# Frogs & Toads > Dart Frogs (Dendrobatidae) > Gallery for Dart Frogs >  My Dendrobates Leucomelas Dart Frog Videos

## Don

*My Dendrobates Leucomelas Dart Frogs Feeding
*





1st time making a video with my new camera so I'll need to learn to dub in some audio next.

----------


## bshmerlie

Don...I like the audio track you decided to add.  :Big Grin:  how many frogs do you have in that tank? Its truly amazing ...Im speechless.

----------


## clownonfire

Fantastic, Don!!

----------


## Don

OK, how do I edit these now that I added an audio track on youtube?  I don't see the edit button anymore and the originals are deleted

----------


## Don

> Don...I like the audio track you decided to add.  how many frogs do you have in that tank? Its truly amazing ...Im speechless.


Two only :-)

----------


## Don

*Updated Videos with Audio Tracks* - _Sorry, the ones above are removed and new are below_







Edited with Youtube Video Editor adding a rain forest soundtrack.

----------


## bshmerlie

> Two only :-)

[Set of tasks]
• a. In the dart frog video thread, what kind of soundtrack did Don add with the YouTube Video Editor?
• b. Which usernames appear as posters in the dart frog video thread?

[Dataset excerpts]
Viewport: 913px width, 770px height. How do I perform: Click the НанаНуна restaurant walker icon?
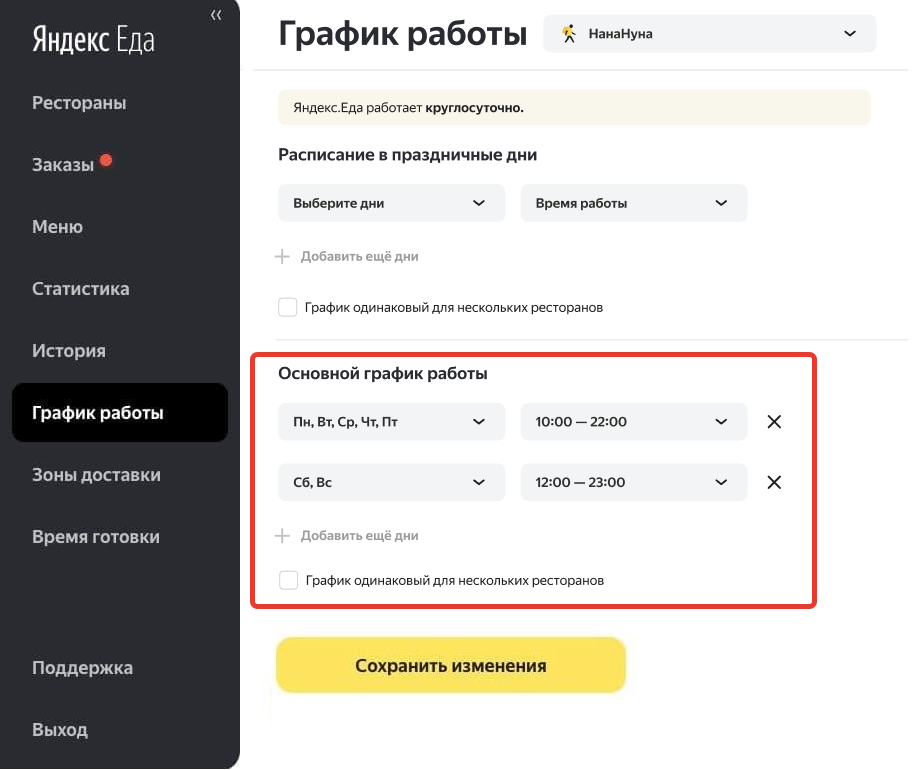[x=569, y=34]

* * *

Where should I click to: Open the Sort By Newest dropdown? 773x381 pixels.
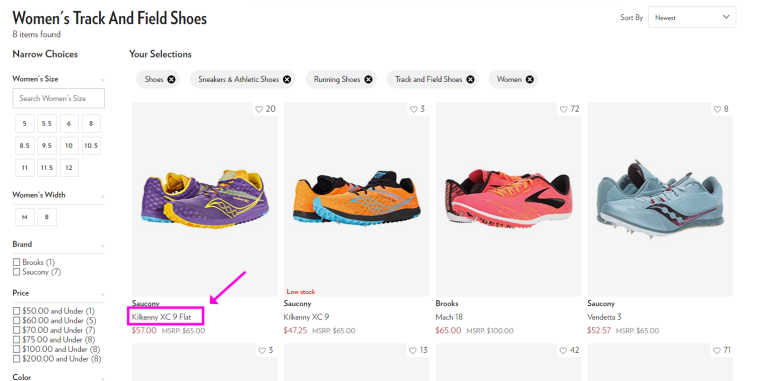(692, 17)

[Set of answers]
• a. A rain forest soundtrack.

• b. Don, bshmerlie, clownonfire